FUZION (580 Church, at Dundonald, 416-944-9888) Complete dinners for $75 per person (lunches $45), including all taxes, tip and a glass of wine. Average main $30/$17. Open for lunch Monday to Friday 11:30 am to 3 pm, dinner Sunday to Thursday 5 to 11 pm, Friday and Saturday 5 pm to midnight, except Thursday to Monday (June 26 to 30) noon to 3 am.Licensed. Access: seven steps at door, washrooms upstairs. Rating: NNNN
How can you say no to a gorgeous patio and a menu to match?
Restaurants in the Church Street village don’t tend to stick around. So high are the rents and so fierce is the competition, most are lucky to make it through their first year.
The impressive Victorian mansion on the corner of Dundonald – once the residence of department store honcho Robert Simpson – has been the home of several resto flops. Anyone remember Robert’s, the Mango, Le Petit Liban or the truly diabolical Diablo? Thought not.
Despite the zany spelling, current occupant Fuzion has gone further than most: year two. True, it hasn’t been easy. Original chef Patrick Wiese – who left his gig in Chicago as Oprah Winfrey’s personal chef to help launch the swanky supper club – split last March. And to the dismay of cheapskate queers, Fuzion’s price points make Il Fornello feel like Fran’s.
But come summer, fine-dinin’ Fuzion explodes onto the street with one of the loveliest garden terraces in town. As tall, white-barked birches whisper above, diners lounge on stylish low-slung chaises while trellises hung with heavy drapery create private candlelit pavilions. It’s as if South Beach had landed on the 519.
That’s where you’ll find the Literary Device and me this balmy Friday afternoon, shooting the breeze and knocking back muddled raspberry mojitos ($8). Surprisingly, despite the gorgeous weather, we’re Fuzion’s only customers.
Since Weise’s departure, Sam Girgis (ex-Lure, and most recently Oro) has assumed the kitchen duties, adding a more Mediterranean focus to Fuzion’s East-meets-West fusion card.

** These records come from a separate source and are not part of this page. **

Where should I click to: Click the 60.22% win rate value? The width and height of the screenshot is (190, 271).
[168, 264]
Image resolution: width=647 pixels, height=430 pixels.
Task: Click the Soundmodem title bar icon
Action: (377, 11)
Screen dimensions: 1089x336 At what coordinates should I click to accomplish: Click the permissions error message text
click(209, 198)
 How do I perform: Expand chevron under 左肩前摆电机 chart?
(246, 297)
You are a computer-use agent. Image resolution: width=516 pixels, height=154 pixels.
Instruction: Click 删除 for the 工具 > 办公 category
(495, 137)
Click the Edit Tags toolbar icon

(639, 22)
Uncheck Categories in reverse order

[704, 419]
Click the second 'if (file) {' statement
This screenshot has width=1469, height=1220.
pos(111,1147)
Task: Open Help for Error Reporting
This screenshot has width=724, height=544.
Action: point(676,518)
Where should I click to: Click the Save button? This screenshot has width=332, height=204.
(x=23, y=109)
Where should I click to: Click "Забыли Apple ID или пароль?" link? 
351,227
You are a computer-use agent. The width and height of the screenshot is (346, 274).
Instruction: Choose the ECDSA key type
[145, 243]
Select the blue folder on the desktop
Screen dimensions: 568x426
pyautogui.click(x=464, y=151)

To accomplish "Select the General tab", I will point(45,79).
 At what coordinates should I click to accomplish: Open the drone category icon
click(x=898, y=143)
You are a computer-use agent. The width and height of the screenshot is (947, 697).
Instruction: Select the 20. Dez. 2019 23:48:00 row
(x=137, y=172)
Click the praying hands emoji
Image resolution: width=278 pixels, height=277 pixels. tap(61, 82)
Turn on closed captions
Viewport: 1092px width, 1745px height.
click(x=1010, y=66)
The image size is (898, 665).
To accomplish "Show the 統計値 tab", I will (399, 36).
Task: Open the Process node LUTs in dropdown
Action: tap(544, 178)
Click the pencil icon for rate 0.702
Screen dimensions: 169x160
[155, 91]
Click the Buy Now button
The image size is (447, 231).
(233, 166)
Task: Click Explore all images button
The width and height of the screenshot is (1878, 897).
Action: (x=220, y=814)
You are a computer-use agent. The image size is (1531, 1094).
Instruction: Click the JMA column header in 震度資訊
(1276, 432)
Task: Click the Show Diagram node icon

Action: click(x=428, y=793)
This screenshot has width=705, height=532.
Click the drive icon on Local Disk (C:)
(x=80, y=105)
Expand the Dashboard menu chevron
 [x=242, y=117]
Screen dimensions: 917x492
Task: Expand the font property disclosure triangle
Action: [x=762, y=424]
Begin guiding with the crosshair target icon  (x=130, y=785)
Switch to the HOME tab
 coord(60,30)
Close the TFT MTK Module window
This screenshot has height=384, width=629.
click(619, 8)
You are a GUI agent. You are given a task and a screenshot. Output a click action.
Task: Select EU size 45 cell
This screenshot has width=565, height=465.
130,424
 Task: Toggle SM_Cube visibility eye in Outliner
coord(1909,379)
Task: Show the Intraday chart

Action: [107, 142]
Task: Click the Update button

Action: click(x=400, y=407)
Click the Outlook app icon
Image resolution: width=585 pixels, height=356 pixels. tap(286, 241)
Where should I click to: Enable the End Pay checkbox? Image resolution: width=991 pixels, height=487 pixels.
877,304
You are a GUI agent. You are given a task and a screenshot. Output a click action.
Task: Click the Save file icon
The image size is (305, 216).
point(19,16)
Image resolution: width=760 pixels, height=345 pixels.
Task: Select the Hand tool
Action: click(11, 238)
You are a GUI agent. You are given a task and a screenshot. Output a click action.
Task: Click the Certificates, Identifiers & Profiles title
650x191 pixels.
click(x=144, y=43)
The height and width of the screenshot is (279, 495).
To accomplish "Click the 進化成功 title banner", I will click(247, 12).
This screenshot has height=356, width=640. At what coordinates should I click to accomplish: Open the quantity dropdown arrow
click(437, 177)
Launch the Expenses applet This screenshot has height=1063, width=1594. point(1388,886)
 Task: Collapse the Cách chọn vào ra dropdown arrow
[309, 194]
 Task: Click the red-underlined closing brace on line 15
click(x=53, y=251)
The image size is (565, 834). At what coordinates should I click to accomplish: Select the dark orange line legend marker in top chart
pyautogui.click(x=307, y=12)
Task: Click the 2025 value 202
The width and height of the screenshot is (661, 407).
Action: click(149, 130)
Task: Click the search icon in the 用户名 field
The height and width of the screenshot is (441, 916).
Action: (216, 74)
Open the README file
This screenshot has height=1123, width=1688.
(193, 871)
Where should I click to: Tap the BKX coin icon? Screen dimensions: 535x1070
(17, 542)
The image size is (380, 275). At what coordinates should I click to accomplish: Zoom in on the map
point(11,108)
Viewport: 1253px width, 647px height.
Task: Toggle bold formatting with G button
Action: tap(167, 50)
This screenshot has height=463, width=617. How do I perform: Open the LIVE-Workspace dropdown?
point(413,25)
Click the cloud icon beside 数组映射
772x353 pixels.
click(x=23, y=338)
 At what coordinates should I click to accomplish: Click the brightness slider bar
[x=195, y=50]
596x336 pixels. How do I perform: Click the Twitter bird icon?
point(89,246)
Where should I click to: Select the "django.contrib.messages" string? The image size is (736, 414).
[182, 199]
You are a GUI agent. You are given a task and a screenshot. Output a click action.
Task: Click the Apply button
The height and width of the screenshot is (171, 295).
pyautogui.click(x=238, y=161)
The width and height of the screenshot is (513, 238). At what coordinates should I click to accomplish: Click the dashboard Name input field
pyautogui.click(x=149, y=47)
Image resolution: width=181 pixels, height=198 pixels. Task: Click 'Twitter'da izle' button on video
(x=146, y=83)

See it most spectacularly in his superb crab and prawn soup ($8 lunch/$11 dinner), a robust roasted red pepper broth swimming with seafood, spring vegetables, al dente white beans and tubetti. Laced with lime leaf and zapped with red chilies, it’s Italian minestrone by way of Southeast Asia.
Everybody seems to be doing beet salad these days, but Girgis takes a different route, first roasting them in salt before plating them thinly sliced over mesclun and Parmesan ’n’ pistachio cornbread ($11/$12). He doesn’t stop there, adding a dollop of whipped smoked ricotta mousse as well as a red beet parfait, red beet gelée and a final toss of nasturtium petals. Over the top, but delicious.
Fuzion’s eponymous Club ($17) comes generously stacked on house-baked focaccia with heirloom yellow tomato, double-smoked bacon, leafy arugula and expertly poached prawn and Dungeness crab. Accompanying Yukon Gold frites are cookbook-correct, refreshingly under-salted and served with a piquant red pepper aioli.
Described on the menu as a croque monsieur, Fuzion’s pickled Kobe beef brisket and aged cheddar sandwich ($15) is more a gloriously fatty Reuben, the sauerkraut replaced by a tangy slaw of mustardy fennel and horseradish. We’d like its side salad of baby new potatoes even better if it didn’t come in the identical dressing.
Our thoroughly professional server, Elise Phillips, despite a case of first-day jitters, made a memorable meal even more so. Oh, that more beaneries hired staff of her calibre.
Intriguing food, a fabulous setting and just up the street from the Barn. Does Pride get any better?